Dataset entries
============================================================
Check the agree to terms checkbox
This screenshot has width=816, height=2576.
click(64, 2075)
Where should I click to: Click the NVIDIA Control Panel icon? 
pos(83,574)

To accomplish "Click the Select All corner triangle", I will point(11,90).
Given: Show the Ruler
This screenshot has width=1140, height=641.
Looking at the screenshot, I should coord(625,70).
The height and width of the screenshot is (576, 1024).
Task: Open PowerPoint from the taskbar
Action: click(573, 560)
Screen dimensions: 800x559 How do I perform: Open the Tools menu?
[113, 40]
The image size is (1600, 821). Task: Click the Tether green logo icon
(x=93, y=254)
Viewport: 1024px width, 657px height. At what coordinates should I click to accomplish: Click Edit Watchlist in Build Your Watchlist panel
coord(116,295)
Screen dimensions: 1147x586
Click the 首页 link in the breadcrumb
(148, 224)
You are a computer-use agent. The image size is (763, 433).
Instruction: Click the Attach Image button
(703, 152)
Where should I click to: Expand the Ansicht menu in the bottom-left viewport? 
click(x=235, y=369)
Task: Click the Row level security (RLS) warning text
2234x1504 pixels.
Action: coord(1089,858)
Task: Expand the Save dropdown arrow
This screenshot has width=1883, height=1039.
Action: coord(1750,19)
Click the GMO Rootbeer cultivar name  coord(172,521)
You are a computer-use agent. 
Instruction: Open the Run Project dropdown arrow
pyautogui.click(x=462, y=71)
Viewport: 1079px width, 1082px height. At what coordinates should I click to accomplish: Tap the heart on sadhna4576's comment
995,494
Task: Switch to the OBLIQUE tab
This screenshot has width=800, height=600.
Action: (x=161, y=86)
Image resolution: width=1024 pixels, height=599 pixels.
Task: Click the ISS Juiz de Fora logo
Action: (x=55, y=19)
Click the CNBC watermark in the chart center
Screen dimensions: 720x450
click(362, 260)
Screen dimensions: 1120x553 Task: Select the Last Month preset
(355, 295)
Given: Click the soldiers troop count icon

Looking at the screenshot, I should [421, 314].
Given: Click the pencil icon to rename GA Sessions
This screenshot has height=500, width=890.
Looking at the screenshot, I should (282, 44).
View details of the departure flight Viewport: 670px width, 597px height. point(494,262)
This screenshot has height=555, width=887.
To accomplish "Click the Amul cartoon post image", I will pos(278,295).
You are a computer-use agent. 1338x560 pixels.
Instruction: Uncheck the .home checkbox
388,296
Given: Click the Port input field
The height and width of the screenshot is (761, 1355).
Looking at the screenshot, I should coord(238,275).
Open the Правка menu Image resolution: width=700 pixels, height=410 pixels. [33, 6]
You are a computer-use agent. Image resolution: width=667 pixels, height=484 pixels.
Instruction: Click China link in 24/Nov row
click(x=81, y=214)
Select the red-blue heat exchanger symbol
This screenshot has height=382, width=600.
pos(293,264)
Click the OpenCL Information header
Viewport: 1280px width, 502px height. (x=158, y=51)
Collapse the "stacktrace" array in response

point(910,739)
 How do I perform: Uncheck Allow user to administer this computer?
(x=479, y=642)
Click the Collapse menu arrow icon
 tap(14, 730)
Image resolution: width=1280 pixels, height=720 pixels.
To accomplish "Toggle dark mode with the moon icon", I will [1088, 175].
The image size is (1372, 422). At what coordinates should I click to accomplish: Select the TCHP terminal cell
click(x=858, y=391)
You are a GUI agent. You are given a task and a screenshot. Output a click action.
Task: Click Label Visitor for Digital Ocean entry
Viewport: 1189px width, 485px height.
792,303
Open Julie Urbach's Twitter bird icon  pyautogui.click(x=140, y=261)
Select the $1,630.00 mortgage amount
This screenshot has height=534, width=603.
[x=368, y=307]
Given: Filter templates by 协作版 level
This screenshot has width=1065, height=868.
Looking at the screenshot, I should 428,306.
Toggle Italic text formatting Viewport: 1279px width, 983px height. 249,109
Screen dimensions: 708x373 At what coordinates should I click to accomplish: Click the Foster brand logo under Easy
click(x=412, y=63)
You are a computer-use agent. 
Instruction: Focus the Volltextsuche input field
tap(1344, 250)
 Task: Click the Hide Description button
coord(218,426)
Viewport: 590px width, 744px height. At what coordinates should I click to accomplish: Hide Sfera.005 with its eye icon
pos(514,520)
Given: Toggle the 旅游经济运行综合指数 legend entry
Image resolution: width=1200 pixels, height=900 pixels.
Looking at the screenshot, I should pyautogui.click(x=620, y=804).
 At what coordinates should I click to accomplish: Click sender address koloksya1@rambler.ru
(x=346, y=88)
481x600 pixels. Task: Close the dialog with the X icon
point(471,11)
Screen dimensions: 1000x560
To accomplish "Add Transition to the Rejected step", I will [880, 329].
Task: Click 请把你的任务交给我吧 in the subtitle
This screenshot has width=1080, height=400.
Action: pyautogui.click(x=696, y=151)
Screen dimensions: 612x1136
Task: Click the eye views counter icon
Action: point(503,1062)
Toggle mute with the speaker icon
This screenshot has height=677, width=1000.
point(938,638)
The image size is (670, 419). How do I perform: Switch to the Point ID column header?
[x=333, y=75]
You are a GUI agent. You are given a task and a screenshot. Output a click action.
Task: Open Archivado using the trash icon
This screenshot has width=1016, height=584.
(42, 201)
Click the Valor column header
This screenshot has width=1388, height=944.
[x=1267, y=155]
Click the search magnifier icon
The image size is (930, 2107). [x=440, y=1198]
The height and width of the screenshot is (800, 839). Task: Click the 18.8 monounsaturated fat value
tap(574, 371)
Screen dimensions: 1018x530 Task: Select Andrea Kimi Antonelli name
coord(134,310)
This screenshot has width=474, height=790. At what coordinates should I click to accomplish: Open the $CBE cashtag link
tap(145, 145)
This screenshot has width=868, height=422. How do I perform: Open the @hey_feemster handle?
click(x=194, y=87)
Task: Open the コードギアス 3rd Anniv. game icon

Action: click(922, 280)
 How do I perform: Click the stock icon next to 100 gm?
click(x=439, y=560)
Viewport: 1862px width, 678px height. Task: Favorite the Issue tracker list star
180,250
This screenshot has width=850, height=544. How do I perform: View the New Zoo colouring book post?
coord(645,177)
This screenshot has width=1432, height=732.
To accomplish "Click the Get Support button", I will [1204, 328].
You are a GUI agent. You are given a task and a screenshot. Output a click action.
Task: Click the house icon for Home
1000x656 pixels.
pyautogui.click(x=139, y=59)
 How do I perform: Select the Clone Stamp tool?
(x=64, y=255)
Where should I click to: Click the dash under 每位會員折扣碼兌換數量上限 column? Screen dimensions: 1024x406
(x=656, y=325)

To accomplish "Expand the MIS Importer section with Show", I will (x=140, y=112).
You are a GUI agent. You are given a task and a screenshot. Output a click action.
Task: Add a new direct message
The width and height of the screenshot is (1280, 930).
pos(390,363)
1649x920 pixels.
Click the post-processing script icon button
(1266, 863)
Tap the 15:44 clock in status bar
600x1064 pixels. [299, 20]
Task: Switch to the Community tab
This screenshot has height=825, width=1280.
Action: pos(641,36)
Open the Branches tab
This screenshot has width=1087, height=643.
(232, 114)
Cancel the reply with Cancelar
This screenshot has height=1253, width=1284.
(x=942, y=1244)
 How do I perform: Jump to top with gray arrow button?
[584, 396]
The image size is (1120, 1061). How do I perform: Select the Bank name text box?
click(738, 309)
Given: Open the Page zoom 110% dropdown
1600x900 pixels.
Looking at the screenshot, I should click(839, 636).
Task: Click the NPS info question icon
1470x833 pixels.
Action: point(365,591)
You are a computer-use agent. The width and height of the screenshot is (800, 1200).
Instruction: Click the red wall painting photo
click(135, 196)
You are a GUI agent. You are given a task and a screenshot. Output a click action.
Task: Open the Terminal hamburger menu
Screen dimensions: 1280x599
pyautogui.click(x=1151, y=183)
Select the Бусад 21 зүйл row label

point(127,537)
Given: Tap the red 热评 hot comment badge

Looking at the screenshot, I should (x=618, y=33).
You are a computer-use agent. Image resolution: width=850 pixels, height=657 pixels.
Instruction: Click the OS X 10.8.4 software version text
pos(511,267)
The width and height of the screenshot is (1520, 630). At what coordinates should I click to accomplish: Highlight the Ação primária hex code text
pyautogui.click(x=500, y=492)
============================================================
Search the data above for "entry" and copy every line where it turns up.

| Your response |
Task: Click Label Visitor for Digital Ocean entry
Given: Toggle the 旅游经济运行综合指数 legend entry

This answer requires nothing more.